(What the exercise asks):
From the records below, pull each line that has "magnifier".

(Records from a data source)
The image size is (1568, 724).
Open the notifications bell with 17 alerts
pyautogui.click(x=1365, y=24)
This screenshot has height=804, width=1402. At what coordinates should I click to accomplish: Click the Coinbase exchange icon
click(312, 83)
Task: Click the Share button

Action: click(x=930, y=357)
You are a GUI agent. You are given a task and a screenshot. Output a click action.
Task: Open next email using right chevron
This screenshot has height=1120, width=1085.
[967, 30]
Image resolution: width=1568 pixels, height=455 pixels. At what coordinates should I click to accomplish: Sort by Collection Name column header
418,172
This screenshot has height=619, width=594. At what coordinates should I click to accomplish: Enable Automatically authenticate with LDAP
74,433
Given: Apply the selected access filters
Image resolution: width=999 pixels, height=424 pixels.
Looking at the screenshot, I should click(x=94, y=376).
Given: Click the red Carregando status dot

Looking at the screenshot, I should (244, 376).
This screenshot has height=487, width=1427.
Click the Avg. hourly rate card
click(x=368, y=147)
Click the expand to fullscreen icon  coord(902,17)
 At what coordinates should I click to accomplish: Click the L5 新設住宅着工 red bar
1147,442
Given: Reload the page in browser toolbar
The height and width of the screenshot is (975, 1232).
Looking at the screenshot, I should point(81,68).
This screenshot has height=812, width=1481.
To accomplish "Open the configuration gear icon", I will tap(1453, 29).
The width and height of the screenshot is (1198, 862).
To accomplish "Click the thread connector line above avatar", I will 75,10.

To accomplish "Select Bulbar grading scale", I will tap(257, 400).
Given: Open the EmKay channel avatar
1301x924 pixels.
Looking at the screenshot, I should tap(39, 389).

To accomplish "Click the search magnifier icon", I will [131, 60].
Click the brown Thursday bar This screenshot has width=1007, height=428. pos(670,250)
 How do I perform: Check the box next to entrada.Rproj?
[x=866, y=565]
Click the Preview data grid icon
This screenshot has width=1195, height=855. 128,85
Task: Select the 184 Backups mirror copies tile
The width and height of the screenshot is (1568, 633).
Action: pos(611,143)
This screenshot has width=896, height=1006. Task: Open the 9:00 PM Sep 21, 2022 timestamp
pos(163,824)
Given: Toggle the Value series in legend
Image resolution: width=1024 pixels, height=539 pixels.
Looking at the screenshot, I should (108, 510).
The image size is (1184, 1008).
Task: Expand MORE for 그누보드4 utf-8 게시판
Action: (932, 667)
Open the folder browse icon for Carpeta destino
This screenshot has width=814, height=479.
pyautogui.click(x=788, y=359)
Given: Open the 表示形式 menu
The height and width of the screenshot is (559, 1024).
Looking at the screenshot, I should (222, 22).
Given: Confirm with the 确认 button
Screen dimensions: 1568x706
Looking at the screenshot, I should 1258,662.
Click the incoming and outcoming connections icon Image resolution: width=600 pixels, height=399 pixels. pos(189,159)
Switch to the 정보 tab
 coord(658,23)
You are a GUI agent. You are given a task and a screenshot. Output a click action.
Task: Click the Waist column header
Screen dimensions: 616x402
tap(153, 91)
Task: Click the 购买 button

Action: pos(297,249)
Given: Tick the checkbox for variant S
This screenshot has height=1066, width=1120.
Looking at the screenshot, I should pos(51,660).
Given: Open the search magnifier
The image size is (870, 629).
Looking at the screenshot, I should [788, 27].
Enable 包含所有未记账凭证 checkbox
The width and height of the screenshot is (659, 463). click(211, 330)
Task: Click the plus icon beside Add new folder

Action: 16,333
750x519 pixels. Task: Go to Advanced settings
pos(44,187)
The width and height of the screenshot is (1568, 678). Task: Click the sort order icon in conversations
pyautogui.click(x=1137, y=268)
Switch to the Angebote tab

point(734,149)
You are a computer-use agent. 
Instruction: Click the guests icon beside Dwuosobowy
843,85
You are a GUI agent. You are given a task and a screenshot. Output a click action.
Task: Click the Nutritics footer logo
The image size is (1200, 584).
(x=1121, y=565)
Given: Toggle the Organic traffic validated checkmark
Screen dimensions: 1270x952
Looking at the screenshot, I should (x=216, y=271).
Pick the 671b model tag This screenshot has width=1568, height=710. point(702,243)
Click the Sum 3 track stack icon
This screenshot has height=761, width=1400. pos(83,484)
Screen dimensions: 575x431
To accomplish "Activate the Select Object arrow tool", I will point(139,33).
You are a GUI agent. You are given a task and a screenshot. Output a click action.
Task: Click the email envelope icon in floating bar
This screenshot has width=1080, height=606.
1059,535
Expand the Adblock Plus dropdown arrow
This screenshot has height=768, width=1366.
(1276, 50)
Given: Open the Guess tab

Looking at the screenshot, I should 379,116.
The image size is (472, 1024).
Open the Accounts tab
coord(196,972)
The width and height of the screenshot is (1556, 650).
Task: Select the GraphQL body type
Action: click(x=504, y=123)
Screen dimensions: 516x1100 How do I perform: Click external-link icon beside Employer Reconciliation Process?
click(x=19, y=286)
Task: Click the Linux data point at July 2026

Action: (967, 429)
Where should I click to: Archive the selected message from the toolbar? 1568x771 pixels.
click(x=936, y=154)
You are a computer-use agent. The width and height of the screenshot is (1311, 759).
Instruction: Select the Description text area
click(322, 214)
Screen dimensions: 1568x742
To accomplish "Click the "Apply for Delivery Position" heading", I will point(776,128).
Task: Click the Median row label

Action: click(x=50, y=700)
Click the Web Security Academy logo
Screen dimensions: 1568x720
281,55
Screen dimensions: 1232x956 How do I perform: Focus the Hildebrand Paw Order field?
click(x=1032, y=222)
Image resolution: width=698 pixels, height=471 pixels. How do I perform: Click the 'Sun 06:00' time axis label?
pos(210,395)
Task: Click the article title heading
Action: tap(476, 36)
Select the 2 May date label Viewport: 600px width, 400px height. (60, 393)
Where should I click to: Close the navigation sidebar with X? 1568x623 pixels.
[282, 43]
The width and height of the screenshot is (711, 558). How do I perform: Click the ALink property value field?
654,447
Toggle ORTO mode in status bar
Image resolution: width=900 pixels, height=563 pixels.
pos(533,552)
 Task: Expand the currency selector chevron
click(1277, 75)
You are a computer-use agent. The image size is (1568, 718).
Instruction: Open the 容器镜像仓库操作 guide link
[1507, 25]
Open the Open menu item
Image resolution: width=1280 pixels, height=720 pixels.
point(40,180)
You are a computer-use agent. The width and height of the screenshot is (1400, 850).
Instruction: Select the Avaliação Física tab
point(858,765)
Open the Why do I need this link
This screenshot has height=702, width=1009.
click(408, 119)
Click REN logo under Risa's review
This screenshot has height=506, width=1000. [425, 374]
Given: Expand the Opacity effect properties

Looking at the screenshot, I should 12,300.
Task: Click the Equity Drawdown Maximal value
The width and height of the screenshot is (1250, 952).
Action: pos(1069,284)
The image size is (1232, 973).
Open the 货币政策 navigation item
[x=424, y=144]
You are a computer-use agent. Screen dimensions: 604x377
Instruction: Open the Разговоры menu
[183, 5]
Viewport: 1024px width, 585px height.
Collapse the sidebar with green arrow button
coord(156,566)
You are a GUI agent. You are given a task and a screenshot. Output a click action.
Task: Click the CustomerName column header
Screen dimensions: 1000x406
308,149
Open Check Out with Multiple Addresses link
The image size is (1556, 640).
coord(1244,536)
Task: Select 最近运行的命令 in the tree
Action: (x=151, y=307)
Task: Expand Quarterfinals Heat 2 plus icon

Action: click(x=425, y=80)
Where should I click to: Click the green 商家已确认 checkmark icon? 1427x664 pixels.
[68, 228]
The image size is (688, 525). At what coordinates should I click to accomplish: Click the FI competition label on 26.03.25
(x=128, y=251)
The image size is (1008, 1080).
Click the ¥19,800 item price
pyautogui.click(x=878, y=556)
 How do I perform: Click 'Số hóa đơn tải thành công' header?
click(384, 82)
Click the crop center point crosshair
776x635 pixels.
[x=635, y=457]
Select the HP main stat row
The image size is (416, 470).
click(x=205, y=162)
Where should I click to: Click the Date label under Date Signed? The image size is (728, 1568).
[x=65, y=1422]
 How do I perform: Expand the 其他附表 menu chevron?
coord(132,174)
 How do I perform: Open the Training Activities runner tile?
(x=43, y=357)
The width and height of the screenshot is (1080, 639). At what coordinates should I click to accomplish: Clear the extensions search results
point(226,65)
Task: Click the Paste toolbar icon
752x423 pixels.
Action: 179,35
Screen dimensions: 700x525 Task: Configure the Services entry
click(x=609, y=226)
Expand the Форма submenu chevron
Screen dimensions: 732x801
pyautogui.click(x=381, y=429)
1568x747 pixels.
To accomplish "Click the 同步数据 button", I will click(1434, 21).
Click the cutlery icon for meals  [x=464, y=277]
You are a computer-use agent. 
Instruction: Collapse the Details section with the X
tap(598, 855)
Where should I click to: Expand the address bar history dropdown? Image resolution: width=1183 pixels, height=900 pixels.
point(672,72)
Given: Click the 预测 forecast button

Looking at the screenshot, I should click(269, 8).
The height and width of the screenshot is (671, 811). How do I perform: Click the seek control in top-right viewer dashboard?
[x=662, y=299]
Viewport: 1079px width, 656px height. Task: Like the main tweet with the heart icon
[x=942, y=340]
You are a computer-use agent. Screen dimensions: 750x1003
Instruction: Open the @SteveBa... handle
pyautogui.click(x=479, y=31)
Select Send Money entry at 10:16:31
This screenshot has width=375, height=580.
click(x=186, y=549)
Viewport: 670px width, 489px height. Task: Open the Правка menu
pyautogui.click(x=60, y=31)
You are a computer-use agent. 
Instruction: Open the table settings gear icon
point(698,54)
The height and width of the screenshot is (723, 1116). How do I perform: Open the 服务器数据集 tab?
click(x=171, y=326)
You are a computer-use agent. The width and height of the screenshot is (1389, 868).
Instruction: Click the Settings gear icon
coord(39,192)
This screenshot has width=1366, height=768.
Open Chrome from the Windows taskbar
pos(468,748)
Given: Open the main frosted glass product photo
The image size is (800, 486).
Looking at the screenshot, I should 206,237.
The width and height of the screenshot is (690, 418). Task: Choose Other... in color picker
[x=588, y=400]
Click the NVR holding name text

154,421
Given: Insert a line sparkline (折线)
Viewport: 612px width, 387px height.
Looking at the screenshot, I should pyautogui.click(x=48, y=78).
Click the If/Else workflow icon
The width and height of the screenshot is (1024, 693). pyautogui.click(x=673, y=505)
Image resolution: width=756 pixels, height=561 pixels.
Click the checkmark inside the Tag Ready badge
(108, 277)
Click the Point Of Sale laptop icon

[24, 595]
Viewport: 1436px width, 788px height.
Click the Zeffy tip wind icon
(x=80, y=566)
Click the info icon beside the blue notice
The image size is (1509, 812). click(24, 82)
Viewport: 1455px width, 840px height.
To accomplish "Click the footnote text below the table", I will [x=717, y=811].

(Exercise output):
To accomplish "Click the search magnifier icon", I will [131, 60].
Given: Open the search magnifier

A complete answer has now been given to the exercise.